# SELECTION start

The output in the console will be: [1] 101 105 99 87 102 98

Try also running: boxplot(x) You should see a box plot in the Plots pane in the lower right of RStudio.

1.4.4 Using R Notebooks

R Notebooks are interactive RMarkdown documents (RMarkdown is a simple markup language). These can display text, code and graphics, all in the same document.

Open a new notebook file:

You can save the notebook with the file ending .Rmd.

Notebooks contain both Markdown text and code chunks. These code chunks can be evaluated.

When you press the green arrow the output will appear right beneath the code chunk.

The whole document can be compiled by clicking on Preview. The first time you do this, RStudio will ask you to install some missing packages (you should do this). After compilation, you will see an HTML document in the Viewer pane. You can also create Word documents or PDFs:

1.4.5 Tab completion

RStudio has a very useful feature: tab completion. If you enter R commands in the console or in the text editor, you will automatically be provided you with a list of possible completions. We can also get suggestions, including possible arguments of functions, by pressing the tab key.

# SELECTION end

=== GIVEN TASK 1 ===
Please answer these questions using the RStudio text:
(a) With what file ending can a notebook be saved?
(b) Where does the output appear when you press the green arrow?
(c) In which pane does the HTML document appear after compilation?
=== GIVEN TASK 2 ===
Write a continuation of the RStudio text, starting after its final sentence about the tab key.
The items after this are separate material and are not part of the RStudio text.

# DATA RECORDS start

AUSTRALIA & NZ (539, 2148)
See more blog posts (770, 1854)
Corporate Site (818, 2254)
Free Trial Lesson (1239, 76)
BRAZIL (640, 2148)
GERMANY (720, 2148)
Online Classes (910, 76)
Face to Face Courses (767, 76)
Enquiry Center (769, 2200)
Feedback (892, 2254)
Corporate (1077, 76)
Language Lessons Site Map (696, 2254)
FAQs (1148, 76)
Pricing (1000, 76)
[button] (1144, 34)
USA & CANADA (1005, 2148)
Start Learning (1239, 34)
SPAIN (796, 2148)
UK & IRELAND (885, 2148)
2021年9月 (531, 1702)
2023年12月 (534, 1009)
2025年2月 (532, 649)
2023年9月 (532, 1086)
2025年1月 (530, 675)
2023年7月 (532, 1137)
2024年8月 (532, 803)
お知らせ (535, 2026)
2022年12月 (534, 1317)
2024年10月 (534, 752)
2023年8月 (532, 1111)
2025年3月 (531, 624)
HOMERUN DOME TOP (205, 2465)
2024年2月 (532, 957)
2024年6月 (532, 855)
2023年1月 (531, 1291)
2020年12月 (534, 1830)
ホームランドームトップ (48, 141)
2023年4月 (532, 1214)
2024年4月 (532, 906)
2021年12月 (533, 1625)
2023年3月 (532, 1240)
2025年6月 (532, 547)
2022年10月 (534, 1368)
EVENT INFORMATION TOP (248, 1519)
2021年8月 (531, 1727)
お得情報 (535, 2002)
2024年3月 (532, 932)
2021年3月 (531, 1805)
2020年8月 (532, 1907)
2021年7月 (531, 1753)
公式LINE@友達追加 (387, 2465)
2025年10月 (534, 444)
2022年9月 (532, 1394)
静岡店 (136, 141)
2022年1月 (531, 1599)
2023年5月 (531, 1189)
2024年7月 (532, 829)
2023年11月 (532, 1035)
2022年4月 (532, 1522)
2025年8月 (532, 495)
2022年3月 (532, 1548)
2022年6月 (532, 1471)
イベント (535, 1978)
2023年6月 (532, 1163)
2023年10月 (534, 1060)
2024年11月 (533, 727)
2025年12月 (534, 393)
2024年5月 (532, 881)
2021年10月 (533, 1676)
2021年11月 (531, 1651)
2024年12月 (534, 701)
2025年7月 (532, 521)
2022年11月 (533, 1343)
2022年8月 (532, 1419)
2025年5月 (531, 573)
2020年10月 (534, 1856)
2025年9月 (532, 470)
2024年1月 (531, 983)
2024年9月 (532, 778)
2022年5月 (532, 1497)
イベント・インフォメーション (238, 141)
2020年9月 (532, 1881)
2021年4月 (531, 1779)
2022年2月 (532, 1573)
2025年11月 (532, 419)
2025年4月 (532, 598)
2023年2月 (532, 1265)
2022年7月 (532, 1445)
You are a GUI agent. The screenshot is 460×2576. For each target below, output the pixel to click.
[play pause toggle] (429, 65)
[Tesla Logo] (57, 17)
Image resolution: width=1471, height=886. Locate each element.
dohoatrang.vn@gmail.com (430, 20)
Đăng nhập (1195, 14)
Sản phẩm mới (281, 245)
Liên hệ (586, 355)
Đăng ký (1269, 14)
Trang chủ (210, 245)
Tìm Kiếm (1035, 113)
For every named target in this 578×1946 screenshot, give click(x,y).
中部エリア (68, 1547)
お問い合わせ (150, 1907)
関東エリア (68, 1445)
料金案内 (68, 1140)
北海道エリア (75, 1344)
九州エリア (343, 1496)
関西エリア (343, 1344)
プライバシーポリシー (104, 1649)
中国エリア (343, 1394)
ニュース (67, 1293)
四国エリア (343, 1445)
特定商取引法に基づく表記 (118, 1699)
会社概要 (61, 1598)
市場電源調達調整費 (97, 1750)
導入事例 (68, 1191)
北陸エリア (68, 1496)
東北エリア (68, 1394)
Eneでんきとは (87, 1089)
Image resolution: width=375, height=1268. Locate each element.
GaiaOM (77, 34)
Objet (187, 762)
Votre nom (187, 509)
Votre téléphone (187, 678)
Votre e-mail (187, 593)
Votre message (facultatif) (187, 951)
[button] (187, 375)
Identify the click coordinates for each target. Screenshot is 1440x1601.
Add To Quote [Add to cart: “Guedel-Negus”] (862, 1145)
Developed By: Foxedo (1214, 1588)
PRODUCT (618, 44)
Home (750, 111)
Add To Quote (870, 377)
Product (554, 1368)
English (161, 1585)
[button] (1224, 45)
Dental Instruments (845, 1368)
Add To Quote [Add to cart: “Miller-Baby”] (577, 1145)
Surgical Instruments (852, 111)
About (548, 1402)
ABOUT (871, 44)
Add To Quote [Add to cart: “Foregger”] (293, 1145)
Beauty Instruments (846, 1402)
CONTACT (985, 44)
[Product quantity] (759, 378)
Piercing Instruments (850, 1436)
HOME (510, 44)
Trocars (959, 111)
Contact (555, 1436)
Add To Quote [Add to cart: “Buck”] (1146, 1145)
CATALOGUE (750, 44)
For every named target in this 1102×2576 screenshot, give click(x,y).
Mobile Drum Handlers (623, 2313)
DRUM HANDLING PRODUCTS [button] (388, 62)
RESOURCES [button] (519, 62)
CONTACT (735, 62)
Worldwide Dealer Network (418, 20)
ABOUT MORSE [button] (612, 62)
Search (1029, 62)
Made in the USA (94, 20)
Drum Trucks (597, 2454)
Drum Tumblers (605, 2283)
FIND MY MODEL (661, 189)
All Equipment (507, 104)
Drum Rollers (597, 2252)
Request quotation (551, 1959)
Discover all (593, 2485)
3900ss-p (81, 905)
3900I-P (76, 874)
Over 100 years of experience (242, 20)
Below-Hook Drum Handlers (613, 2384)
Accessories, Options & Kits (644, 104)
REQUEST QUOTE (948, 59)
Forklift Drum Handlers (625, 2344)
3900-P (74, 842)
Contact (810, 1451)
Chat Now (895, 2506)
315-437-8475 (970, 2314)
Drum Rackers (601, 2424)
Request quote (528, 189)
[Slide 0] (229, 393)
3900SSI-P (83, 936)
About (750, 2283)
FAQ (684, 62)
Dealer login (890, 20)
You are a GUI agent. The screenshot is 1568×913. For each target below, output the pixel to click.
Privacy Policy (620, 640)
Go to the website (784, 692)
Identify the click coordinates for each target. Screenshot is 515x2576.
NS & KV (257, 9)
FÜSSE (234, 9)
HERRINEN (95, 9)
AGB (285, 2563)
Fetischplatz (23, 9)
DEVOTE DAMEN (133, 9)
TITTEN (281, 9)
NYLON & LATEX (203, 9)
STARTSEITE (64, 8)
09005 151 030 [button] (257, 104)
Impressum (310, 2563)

# DATA RECORDS end

=== WRITTEN RESPONSE 1 ===
(a) .Rmd
(b) Right beneath the code chunk
(c) The Viewer pane

=== WRITTEN RESPONSE 2 ===
We can also use this feature to look for functions inside packages. For example, we can write a package name, followed by :: and the press tab. RStudio will give us a list of functions from that package. To get a list of all functions starting with the letter f from the dplyr package:

dplyr::f

1.4.6 Key combinations

We will need the following symbols:

[ ]  Square braces
{ }  Curly braces
$    Dollar key
#    Hash (pound) key
~    Tilde (for formula notation)
|    Vertical bar
`    Backtick

Unfortunately, these can be somewhat difficult to find on German/Swiss keyboards. Take a few minutes to familiarize yourself with your keyboard. You will need to use the ALT key for some of the symbols.